The Consumer Finance Protection Bureau (CFPB) was established in response to the 2008 financial crisis to improve consumer financial protection practices. Some of the emphasis of the Bureau over the last five years has been to combat the bad practices of payday lenders, credit card companies, and debt collectors, to name a few. One of the most notable victories of recent has been the investigation of Wells Fargo Bank and its practice of opening fraudulent accounts without the knowledge of its customers.
But the Bureau is not without opposition from both Wall Street and some of it’s allies in Congress. There is a case: PHH Mortgage Corp. vs. CFPB which is an attempt to undermine the Bureau. The decision at first instance would give the president the discretionary power to remove the Bureau’s director. With the expected move of the incoming administration towards financial deregulation, there is concern that the first instance decision will be the impetus for the removal of the current director Richard Cordray. Hopefully the decision which is under review by the D.C. Circuit Court of Appeals will reverse the panel court’s decision.

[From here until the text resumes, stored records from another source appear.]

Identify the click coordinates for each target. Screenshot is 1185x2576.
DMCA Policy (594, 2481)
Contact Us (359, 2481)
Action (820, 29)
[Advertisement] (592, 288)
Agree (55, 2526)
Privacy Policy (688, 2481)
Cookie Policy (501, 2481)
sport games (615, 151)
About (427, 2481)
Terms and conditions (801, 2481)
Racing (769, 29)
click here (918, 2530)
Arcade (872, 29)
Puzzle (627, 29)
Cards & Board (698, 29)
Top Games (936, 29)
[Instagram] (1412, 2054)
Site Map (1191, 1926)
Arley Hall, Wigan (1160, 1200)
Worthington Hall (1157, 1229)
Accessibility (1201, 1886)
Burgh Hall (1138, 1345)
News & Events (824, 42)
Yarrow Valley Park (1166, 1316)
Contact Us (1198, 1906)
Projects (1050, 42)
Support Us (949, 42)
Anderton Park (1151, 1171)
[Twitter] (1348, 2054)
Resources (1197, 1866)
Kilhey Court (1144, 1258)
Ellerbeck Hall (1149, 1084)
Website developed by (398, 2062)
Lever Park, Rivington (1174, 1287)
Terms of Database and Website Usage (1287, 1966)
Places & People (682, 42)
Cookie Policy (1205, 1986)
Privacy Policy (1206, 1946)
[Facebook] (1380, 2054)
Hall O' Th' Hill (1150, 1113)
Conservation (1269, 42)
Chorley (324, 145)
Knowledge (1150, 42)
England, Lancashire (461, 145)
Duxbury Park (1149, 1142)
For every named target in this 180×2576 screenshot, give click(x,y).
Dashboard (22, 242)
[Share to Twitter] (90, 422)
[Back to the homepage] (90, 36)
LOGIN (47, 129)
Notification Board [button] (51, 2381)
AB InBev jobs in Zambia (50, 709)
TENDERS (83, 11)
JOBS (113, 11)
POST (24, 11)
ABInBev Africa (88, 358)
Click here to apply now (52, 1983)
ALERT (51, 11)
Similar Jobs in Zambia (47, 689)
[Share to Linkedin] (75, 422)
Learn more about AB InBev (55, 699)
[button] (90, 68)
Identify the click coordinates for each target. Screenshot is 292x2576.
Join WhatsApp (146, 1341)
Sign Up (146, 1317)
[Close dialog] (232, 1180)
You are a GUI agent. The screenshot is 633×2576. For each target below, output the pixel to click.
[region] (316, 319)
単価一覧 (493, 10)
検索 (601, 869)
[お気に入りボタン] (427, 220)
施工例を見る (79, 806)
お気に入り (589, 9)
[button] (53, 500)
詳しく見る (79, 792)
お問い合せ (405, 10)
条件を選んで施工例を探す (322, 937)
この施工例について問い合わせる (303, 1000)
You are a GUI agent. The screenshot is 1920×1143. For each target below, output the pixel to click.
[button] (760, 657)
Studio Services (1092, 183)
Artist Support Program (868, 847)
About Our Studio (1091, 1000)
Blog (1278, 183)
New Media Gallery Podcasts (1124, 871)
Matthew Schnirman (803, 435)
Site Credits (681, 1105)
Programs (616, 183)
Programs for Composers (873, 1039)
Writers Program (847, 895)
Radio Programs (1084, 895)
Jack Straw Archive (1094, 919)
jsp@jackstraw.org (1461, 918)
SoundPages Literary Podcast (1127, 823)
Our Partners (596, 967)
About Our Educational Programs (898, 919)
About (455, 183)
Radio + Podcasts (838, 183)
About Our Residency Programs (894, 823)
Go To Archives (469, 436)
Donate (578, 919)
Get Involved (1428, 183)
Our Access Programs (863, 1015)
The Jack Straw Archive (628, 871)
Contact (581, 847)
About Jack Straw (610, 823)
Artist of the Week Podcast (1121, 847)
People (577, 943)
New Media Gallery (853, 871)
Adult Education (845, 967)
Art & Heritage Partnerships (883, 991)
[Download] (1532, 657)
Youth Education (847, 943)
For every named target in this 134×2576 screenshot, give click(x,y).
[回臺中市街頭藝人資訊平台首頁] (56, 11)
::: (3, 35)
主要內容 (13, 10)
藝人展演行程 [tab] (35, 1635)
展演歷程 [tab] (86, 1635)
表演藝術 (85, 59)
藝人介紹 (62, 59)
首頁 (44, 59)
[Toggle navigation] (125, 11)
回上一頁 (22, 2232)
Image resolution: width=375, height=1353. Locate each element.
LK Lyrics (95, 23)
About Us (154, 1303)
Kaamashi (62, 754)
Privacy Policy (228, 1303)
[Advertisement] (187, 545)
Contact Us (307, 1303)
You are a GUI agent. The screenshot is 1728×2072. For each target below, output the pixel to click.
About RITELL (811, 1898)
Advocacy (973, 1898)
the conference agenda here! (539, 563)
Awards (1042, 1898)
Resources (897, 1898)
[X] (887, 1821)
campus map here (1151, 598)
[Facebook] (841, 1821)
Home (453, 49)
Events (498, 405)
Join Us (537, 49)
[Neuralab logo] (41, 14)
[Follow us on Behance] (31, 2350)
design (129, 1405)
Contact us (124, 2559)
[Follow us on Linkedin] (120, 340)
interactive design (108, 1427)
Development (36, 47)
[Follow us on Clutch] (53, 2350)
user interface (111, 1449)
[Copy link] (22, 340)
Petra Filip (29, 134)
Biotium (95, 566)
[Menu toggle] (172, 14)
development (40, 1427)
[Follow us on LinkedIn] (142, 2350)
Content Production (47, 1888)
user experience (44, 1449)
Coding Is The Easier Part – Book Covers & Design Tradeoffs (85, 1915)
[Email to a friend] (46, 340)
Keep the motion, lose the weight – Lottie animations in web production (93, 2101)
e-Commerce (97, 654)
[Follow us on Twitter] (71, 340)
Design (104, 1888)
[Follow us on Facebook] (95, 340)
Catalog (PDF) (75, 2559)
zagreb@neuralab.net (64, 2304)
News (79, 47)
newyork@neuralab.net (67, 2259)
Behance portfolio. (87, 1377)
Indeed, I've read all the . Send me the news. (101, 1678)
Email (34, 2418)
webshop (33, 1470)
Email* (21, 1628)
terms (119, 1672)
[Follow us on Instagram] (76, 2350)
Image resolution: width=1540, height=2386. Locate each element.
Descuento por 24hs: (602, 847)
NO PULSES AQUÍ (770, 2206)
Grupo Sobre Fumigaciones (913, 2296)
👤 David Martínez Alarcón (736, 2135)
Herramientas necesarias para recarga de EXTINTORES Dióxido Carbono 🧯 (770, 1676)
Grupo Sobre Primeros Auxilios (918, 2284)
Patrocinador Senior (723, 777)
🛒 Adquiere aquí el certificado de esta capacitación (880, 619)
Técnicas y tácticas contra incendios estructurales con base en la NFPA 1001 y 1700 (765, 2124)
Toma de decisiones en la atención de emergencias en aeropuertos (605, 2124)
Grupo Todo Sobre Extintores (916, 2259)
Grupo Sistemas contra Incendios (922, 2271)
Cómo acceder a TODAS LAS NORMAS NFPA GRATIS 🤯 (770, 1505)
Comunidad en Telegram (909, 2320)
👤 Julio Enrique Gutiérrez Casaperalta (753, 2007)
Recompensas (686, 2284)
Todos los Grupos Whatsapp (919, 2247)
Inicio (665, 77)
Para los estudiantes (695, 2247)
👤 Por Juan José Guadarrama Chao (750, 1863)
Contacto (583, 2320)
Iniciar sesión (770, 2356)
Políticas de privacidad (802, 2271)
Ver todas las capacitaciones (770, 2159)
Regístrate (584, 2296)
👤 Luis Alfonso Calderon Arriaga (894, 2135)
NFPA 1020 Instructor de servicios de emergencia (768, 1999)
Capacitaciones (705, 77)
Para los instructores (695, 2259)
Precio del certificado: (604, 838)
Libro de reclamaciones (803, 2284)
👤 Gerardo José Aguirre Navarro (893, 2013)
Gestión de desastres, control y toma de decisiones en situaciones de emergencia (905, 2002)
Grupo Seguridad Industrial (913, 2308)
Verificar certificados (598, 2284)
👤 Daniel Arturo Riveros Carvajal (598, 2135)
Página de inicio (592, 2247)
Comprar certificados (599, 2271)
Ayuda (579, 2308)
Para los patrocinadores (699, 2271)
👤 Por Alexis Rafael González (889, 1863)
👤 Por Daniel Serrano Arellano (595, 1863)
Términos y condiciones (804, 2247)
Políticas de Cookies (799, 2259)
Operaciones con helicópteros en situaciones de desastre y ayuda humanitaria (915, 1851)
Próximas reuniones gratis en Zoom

But that hasn’t stopped those who seek to undermine the Bureau to make an attempt under the current law to have Cordray removed “for inefficiency, neglect of duty, or malfeasance in office.” This is in the face of the panel court’s finding of “a man of substantial accomplishment and of longstanding and dedicated devotion to public service and the public good.”
And the result down the road for consumers if both the CFPB and it’s director are successfully undermined? Probably a return to the days of an under-regulated industry and predatory practices!